I am using Devise as authentication for a rails 3.2 app. My user model is called User, and I've been trying to implement a soft delete. I am trying to do this by using acts_as_paranoid, which automatically does the work for you. Things work as expected (others can no longer see the "deleted" user), except that I want the deactivated user to still be able to log in and see a "deactivated" screen, and give them the chance to reactivate their account.

The problem is that Devise (Warden?) is no longer able to find the deleted user. Acts_as_paranoid lets you access the soft deleted records if you use the scope "with_deleted". So I am able to get part of the way there with:

def self.find_first_by_auth_conditions(warden_conditions)
  conditions = warden_conditions.dup
  where(conditions).with_deleted.first
end

I put this into my user model, and so now when I input the log in information, I'll get the flash message that I have successfully logged in, and it'll touch the "updated_at" column in the user model and increment the sign_in_count, etc. However, it doesn't really authenticate in the sense that the authenticated method returns false and the current_user helper method returns nil. So what is my best strategy to get these working? Can I override the current_user method somehow so that it queries the User model with the with_deleted scope? Do I have to do something with warden, such as added conditions like I did with the find_first_by_auth_conditions method? I cannot figure out how to do this. Any help is appreciated!

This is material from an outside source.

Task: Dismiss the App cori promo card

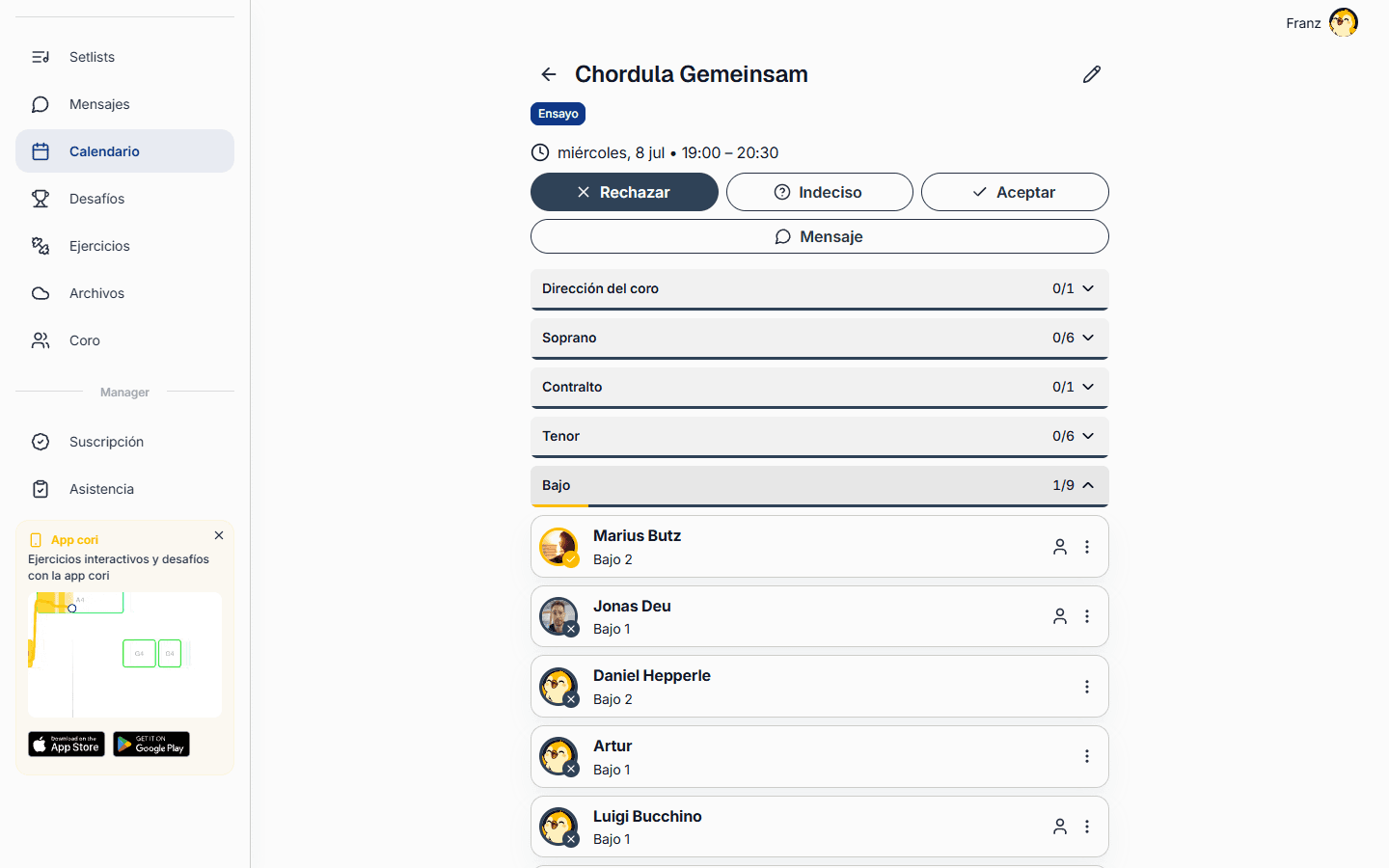Action: pyautogui.click(x=219, y=535)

also, after I do get it working, I would like to automatically send all soft deleted users to a "deactivated" page where their only options are to permanently delete or reactivate. Is there some way to do this with routing via the "authenticated :user do {} end", or do i have to put a before_filter in the application_controller and check for the users at every request?

Was it helpful?

Solution 2

Thanks to a tip from the Devise group, it turns out I needed to override the serialize_from_session method, which is inside the authenticatable module and looks like this:

def serialize_from_session(key, salt)
  record = to_adapter.get(key)
  record if record && record.authenticatable_salt == salt
end

I'd been trying with no success to override modules using initializers (I was trying to override existing strategies, and also to try writing a new one for warden); but I kept getting weird name errors. I still haven't figured that out. However, with the tip, I went ahead and overrode the method inside my User model. Since I don't foresee using some other resource, I didn't mind just editing it like this. The code was just:

def self.serialize_from_session(key, salt)
  record = with_deleted.find(key).first
  record if record && record.authenticatable_salt == salt
end

This skips the to_adapter.get method altogether (which, to anyone interested, is in orm_adapter, not devise; this took me awhile to find as I was thinking I needed to override this). This probably isn't the cleanest way to do this, but it works well enough for me. And even if I do have a different resource, this should only override the User resource, so I think everything would work fine otherwise.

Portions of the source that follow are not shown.